▸ **EXERCISE PROMPT**: Reproduce every line of the entries below verbatim, leaving out the pictures.

[Entries for locating described items]

********

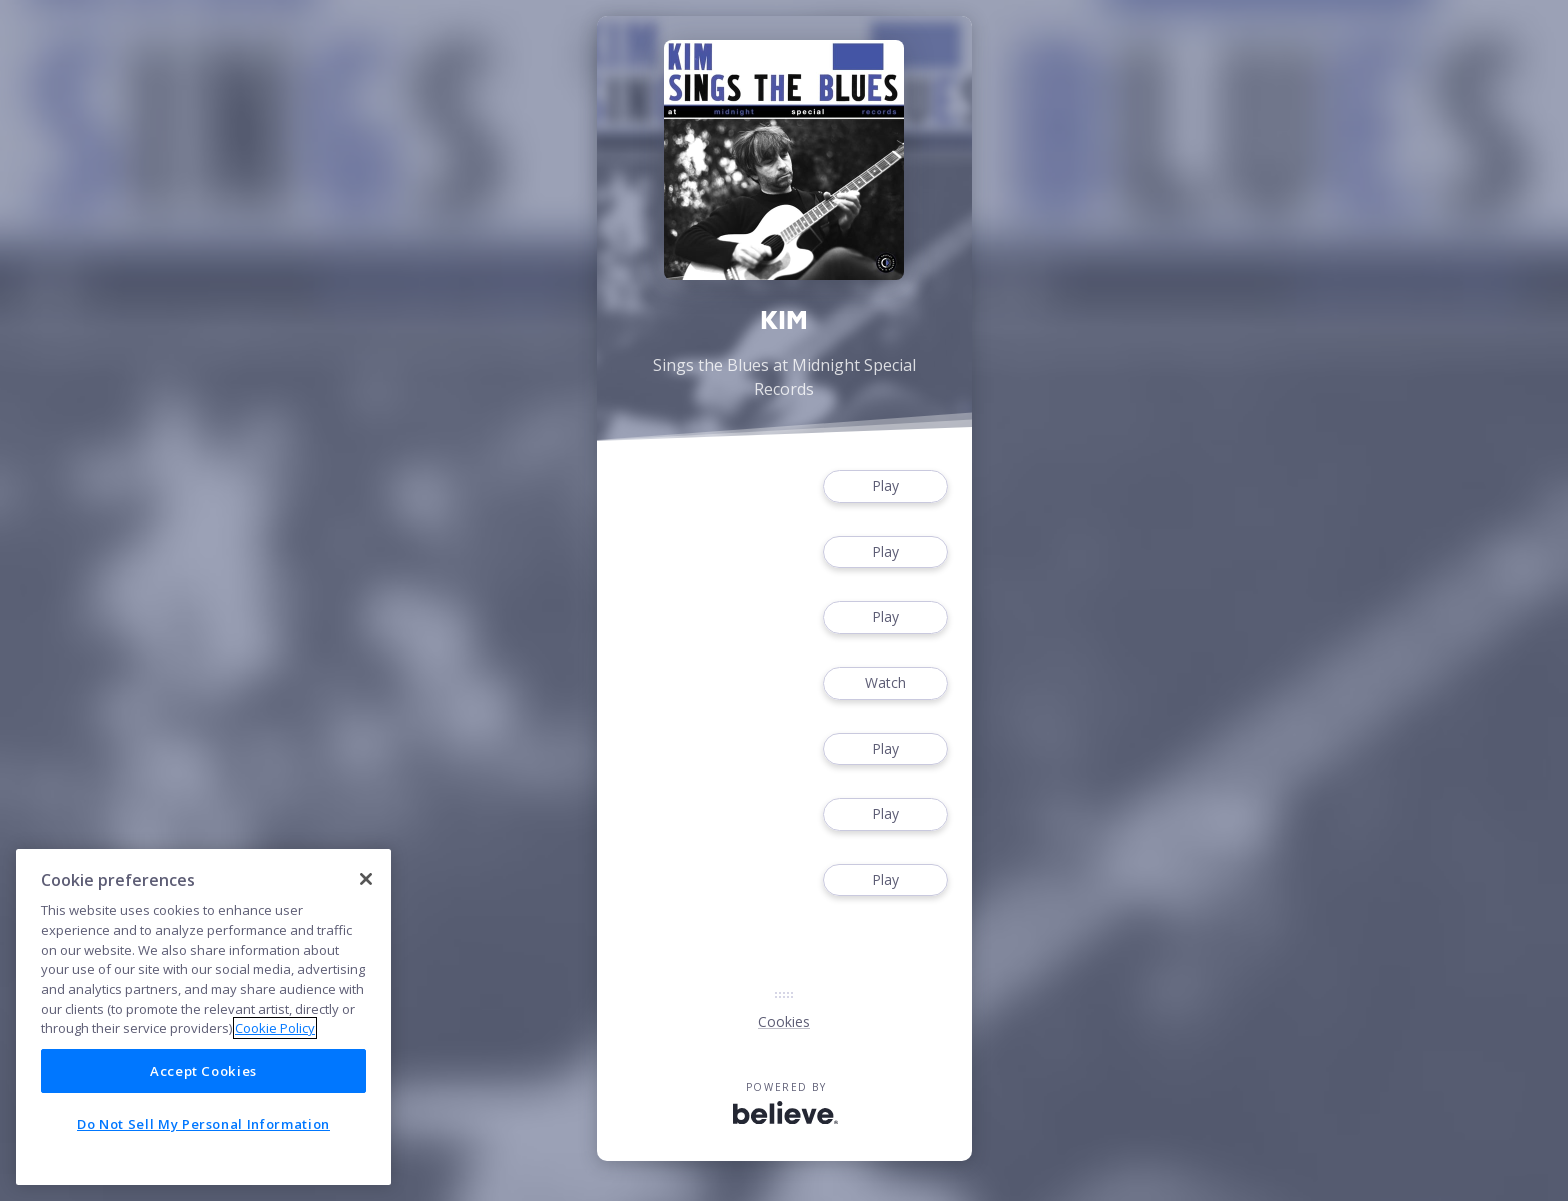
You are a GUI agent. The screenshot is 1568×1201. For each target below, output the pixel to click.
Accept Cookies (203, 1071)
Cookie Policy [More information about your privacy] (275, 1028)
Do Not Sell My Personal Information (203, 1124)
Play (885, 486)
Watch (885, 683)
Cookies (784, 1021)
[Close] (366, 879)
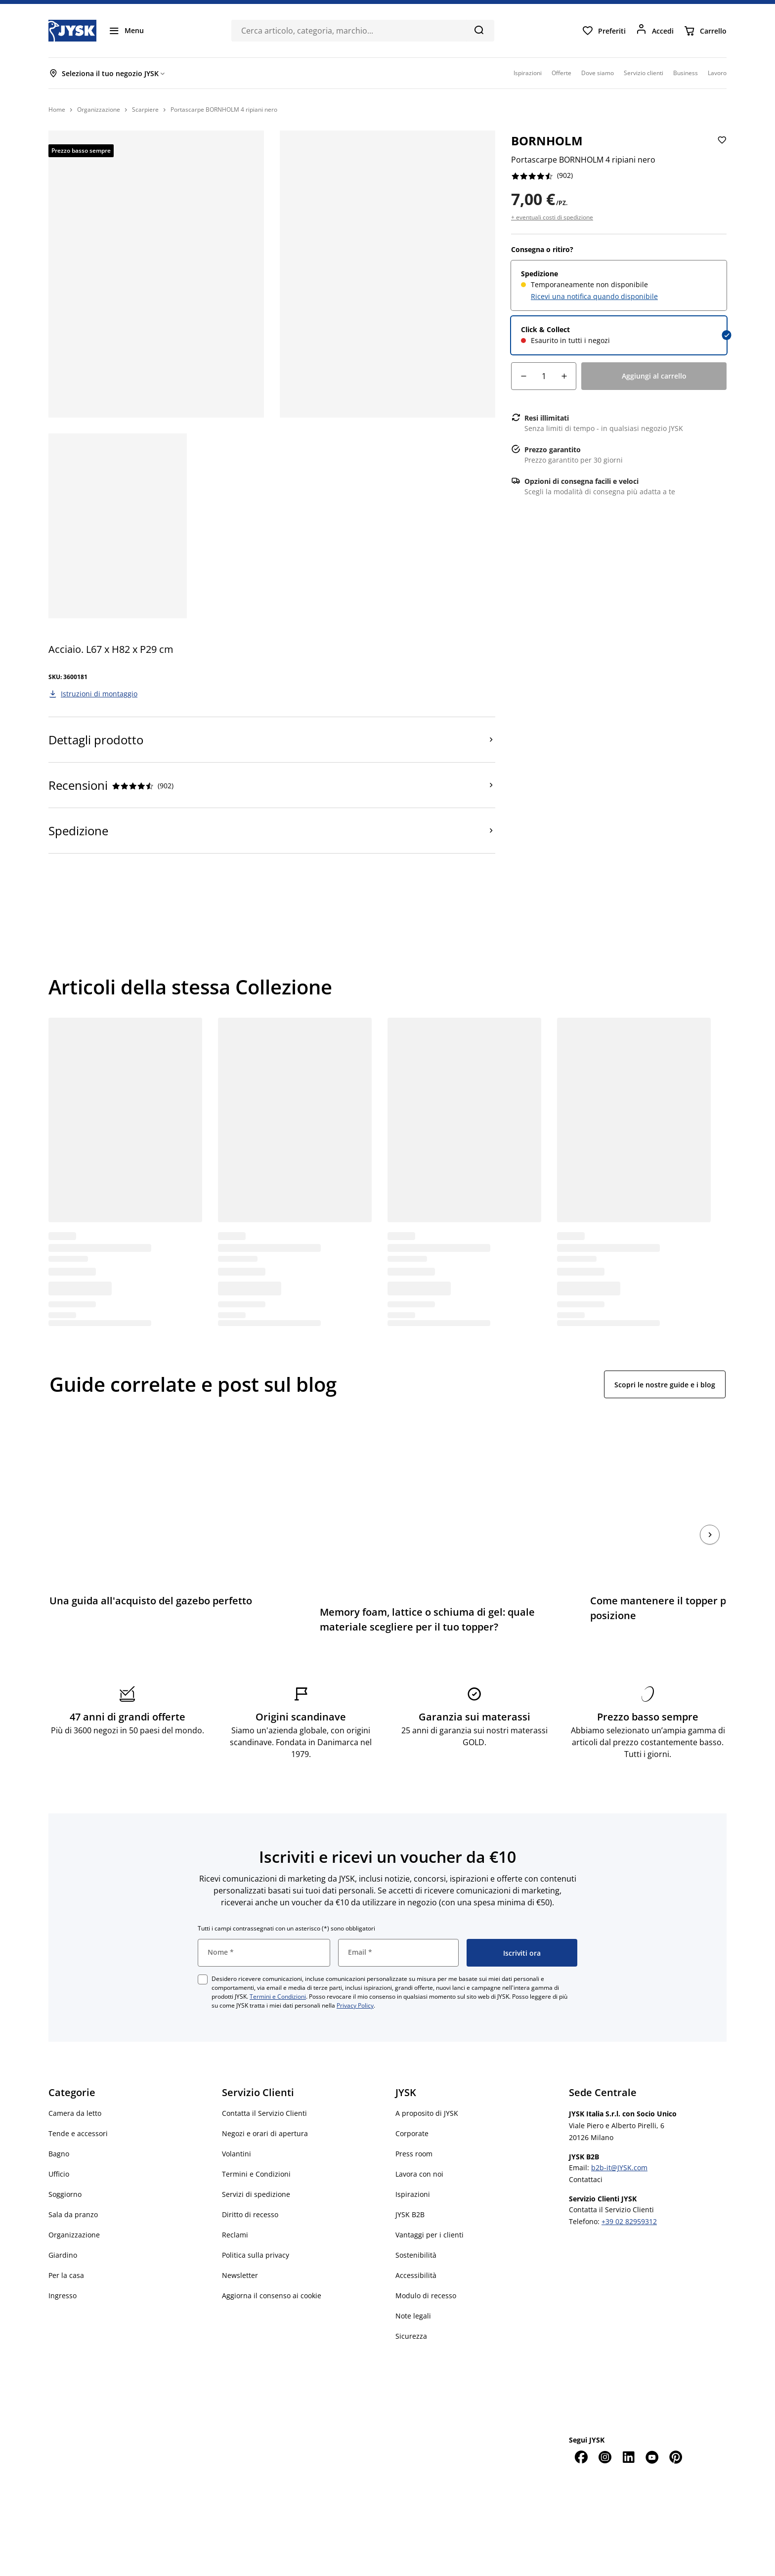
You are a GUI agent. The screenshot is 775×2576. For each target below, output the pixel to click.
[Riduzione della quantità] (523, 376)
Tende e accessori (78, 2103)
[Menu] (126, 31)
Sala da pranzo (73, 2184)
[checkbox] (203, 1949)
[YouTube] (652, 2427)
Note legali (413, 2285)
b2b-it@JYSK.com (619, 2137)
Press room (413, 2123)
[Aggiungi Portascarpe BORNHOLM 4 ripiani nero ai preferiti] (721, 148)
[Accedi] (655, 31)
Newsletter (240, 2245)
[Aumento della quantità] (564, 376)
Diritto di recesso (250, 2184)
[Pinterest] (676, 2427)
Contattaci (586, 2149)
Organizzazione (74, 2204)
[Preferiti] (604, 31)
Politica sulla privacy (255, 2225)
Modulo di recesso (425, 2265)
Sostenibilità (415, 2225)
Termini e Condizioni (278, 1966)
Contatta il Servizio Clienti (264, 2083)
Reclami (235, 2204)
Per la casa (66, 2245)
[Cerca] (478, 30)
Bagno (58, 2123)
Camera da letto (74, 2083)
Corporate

********

▸ **SOLUTION TO THIS EXERCISE**:
You are a GUI agent. The screenshot is 1568×1201. For each target below, output the pixel to click.
Accept Cookies (203, 1071)
Cookie Policy [More information about your privacy] (275, 1028)
Do Not Sell My Personal Information (203, 1124)
Play (885, 486)
Watch (885, 683)
Cookies (784, 1021)
[Close] (366, 879)
You are a GUI agent. The screenshot is 775×2576. For each target below, output the pixel to click.
[Riduzione della quantità] (523, 376)
Tende e accessori (78, 2103)
[Menu] (126, 31)
Sala da pranzo (73, 2184)
[checkbox] (203, 1949)
[YouTube] (652, 2427)
Note legali (413, 2285)
b2b-it@JYSK.com (619, 2137)
Press room (413, 2123)
[Aggiungi Portascarpe BORNHOLM 4 ripiani nero ai preferiti] (721, 148)
[Accedi] (655, 31)
Newsletter (240, 2245)
[Aumento della quantità] (564, 376)
Diritto di recesso (250, 2184)
[Pinterest] (676, 2427)
Contattaci (586, 2149)
Organizzazione (74, 2204)
[Preferiti] (604, 31)
Politica sulla privacy (255, 2225)
Modulo di recesso (425, 2265)
Sostenibilità (415, 2225)
Termini e Condizioni (278, 1966)
Contatta il Servizio Clienti (264, 2083)
Reclami (235, 2204)
Per la casa (66, 2245)
[Cerca] (478, 30)
Bagno (58, 2123)
Camera da letto (74, 2083)
Corporate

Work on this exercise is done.